I highly doubt that 1/3 have legitimate medical issues that prevent work. Virtually every Medicaid I’ve ever seen could work in an office answering phones etc, if they were properly motivated to work. (I.e. if the government handouts didn’t exist)

Just because some can no longer lift rocks/dig ditches, doesn’t mean they can’t work at all.

I would personally boot off 95% of the people currently on long term disability in the US.

As a physiatrist, I know what constitutes true disability, and 95% of these lazy people do not have it.
disability is not just physical.

psychological, mental disease are probably a larger component than purely physical conditions


I think a lot more people would work if the choice was to either work or starve.

I agree that the $ to live each month can be similar between working at McDonald’s and SSDI.
But one level up on the pay scale ladder are plenty of jobs you listed that people could do if they weren’t given handouts and they would have the self respect of contributing to society and themselves.
you guys realize it is not a huge population that gets social security disability, right?

"in 2011, 2.4% of nonelderly adults received supplemental security for a disability"
"The disability-prevalence rate, adjusted for age and sex, was 4.5 percent in 2011."

(i must note that this website has a left bias)

and, of note:
"According to a recent analysis by the Organisation for Economic Co-operation and Development, or OECD, the United States has the least generous disability-benefit system of all OECD member countries except Korea."
 
disability is not just physical.

psychological, mental disease are probably a larger component than purely physical conditions



you guys realize it is not a huge population that gets social security disability, right?

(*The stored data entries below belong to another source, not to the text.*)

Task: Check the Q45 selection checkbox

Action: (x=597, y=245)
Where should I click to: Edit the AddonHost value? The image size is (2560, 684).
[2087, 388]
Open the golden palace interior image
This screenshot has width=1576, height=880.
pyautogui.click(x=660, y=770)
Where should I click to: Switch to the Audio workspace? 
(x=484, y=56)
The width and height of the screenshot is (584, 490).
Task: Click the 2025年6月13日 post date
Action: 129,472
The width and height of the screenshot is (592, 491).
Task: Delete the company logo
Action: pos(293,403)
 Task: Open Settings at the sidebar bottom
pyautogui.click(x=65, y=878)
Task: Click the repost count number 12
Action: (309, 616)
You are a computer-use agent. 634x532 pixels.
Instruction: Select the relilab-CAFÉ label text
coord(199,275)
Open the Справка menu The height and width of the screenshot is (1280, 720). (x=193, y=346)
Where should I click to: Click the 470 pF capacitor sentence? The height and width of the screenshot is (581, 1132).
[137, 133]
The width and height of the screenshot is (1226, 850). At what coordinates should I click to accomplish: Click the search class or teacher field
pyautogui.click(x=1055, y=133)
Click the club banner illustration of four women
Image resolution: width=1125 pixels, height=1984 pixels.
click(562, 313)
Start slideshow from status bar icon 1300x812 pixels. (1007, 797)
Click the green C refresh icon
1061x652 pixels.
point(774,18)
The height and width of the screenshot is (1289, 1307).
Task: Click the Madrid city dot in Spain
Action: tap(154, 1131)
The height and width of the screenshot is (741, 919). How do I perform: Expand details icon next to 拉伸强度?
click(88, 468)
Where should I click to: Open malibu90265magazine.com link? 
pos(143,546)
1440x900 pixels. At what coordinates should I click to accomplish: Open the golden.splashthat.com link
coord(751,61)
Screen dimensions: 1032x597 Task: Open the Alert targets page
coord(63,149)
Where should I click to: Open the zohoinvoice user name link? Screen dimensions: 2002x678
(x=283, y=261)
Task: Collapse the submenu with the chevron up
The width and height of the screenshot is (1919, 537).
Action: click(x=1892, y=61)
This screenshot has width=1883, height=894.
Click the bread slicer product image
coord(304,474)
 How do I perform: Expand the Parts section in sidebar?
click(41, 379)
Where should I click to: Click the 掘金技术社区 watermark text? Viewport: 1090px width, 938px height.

"in 2011, 2.4% of nonelderly adults received supplemental security for a disability"
"The disability-prevalence rate, adjusted for age and sex, was 4.5 percent in 2011."

(i must note that this website has a left bias)

and, of note:
"According to a recent analysis by the Organisation for Economic Co-operation and Development, or OECD, the United States has the least generous disability-benefit system of all OECD member countries except Korea."
You don’t think 4.5% is a lot?
 
I think a lot more people would work if the choice was to either work or starve.

I agree that the $ to live each month can be similar between working at McDonald’s and SSDI.
But one level up on the pay scale ladder are plenty of jobs you listed that people could do if they weren’t given handouts and they would have the self respect of contributing to society and themselves.
true....but then again, a lot more people would also starve.